J Torchio

No. 11
- Position: Quarterback

Personal information
- Born: September 14, 1960 (age 65) Oakland, California, U.S.
- Listed height: 6 ft 2 in (1.88 m)
- Listed weight: 205 lb (93 kg)

Career information
- College: California (1980–1983)
- NFL draft: 1984: undrafted

Career history
- San Antonio Gunslingers (1984); Oakland Invaders (1985);

Career USFL statistics
- Comp. / Att.: 6 / 18
- Passing percentage: 33.3%
- Yards: 74
- TDs / INTs: 0 / 1
- Rushing yards: 18
- Rush avg.: 4.5

= J Torchio =

American football player (born 1960)

Lloyd J. Torchio II (born September 14, 1960) is an American former professional football player who was a quarterback for the San Antonio Gunslingers of the United States Football League (USFL). He played college football at California. He signed as an undrafted free agent by the Gunslingers.

==College career==
Torchio attended the University of California, Berkeley, as a walk-on member of the Golden Bears football team from 1980 to 1983. In 1980, he appeared in 11 games. He completed 43-of-75 passing attempts (57.3%) for 644 yards, two touchdowns and three interceptions. That season, he was the winning quarterback in the Big Game against Stanford, led by future Pro Football Hall of Famer John Elway. In 1981, he started 11 games. He completed 155-of-363 passing attempts (42.7%) for 2,112 yards, nine touchdowns and 12 interceptions. In 1982, he returned to being a back-up and appeared in 11 games. He completed 57-of-123 passing attempts (46.3%) for 730 yards, three touchdowns and eight interceptions. In 1983, he appeared in 11 games. He completed 10-of-36 passing attempts (27.8%) for 155 yards, no touchdowns and four interceptions.

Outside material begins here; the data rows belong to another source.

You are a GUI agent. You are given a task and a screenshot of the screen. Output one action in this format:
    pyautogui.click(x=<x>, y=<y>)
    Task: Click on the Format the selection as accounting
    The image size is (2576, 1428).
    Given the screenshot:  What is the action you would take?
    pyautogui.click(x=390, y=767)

He graduated with a Bachelor of Science degree in Business Administration.

==Professional career==
After graduating from California, Berkeley, he signed with the San Antonio Gunslingers of the United States Football League (USFL) in 1984. In 1984, he appeared in three games. He completed 6-of-18 passing attempts (33.3%) for 74 yards, no touchdowns and one interception. He rushed the ball four times for 18 yards (4.5 avg.). In 1985, he joined the Oakland Invaders.

==Personal life==
Torchio is the son of Lloyd J. Torchio, who played quarterback for the Golden Bears in 1947.

Toricho graduated with an MBA from the University of Southern California. He then began working at JP Morgan, where he worked for 12 years. Since, he has worked at Lafayette Capital Group where he is currently the company's corporate secretary. He is married to his wife Mary. They live in Lafayette, California and have three children.